How to Create Your Best New Year’s Resolution Yet

How to Create Your Best New Year’s Resolutions Yet

By Laleh Hancock

New Year’s resolutions are often discarded by the end of January because we are not willing to create them from a different point of view. What if your resolutions for 2018 were a playful way to engage yourself to stop hiding from what you truly desire and create more joy and possibilities? Here are five keys to flipping New Year’s resolutions on their head so that you create the right ones for you.

Create fun resolutions. A common mistake when creating resolutions is recycling failed ones from previous years. This undermines your mindset from the start because your focus is on fixing old failures. Where is the fun in that?  Another risk of recycling old resolutions is they may not be relevant to the person you are now. Rather than creating resolutions based on the past, what if you flip it totally and choose resolutions based on present-day you and the joy you would like to create now? To create a worthy resolution, ask:  What would be fun for me to create in 2018 that I haven’t considered before?


Create no more than 3 resolutions. Make a maximum of three resolutions and don’t make them too specific.  For example, instead of, “I want to lose 10 pounds”, create a resolution like, “I would love to feel great with and about my body.” Then explore multiple ways to achieve it, such as: What judgments of my body could I change this year? What ways can I nurture and care for my body that I hadn’t considered? What new activities could I try? You can still include losing weight, but if you broaden the focus of your resolution, you expand the playing ground. Choose three or less resolutions so that you make them count and you give yourself room to play and explore them fully throughout the year.

Make your resolutions targets rather than goals. Setting targets rather than goals creates more freedom and flexibility. Goals lock your focus on specific results with no room for variation; targets can be moved and changed as you change, and you can shoot for a target many times over.  If your target is to increase your income, you can shoot for a specific job, but you can also consider other income streams and investing your money in ways that are fun for you.  With goals, you fixate on outcomes and will judge yourself as a failure if you don’t create that exact result. When you treat resolutions as targets, no single point becomes significant, and there is space for unexpected benefits to show up, too!

Be willing to do and be something different. A lot of resolutions don’t work out because we aren’t willing to be different than the year before. To create something different this year, ask questions for each resolution:

    • What would I have to be or do different for this to show up in my life?
    • Who can I talk to and where can I go to make this a reality?
    • Where am I hiding or playing small with this? What else could I choose?
    • What actions can I take today that will allow this to show up in the future?

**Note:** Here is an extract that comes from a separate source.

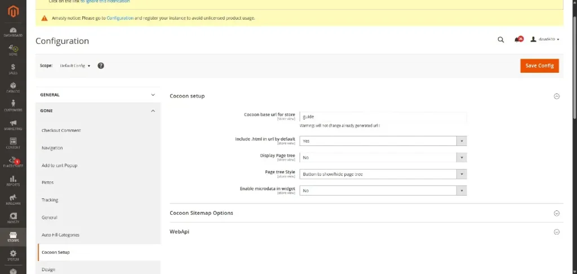Open the Page tree Style dropdown
The height and width of the screenshot is (274, 577).
383,174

Say you desire to grow your business: are you willing for your business to be seen and heard? Are there areas where you are hiding your business? What could you choose, who could you talk to and where could you go to expand your business’s presence in the world?

Find a friend who has your back. Everything is easier if you have a friend who truly has your back.  Some days will be easier than others as you go for your true desires.  Find a friend or mentor who truly desires for you to succeed and who will remind you of your greatness during the more challenging times.

Creating a resolution that is right for you is about expanding your life so that it is fun to live it!  What do you desire to create that would make 2018 great for you?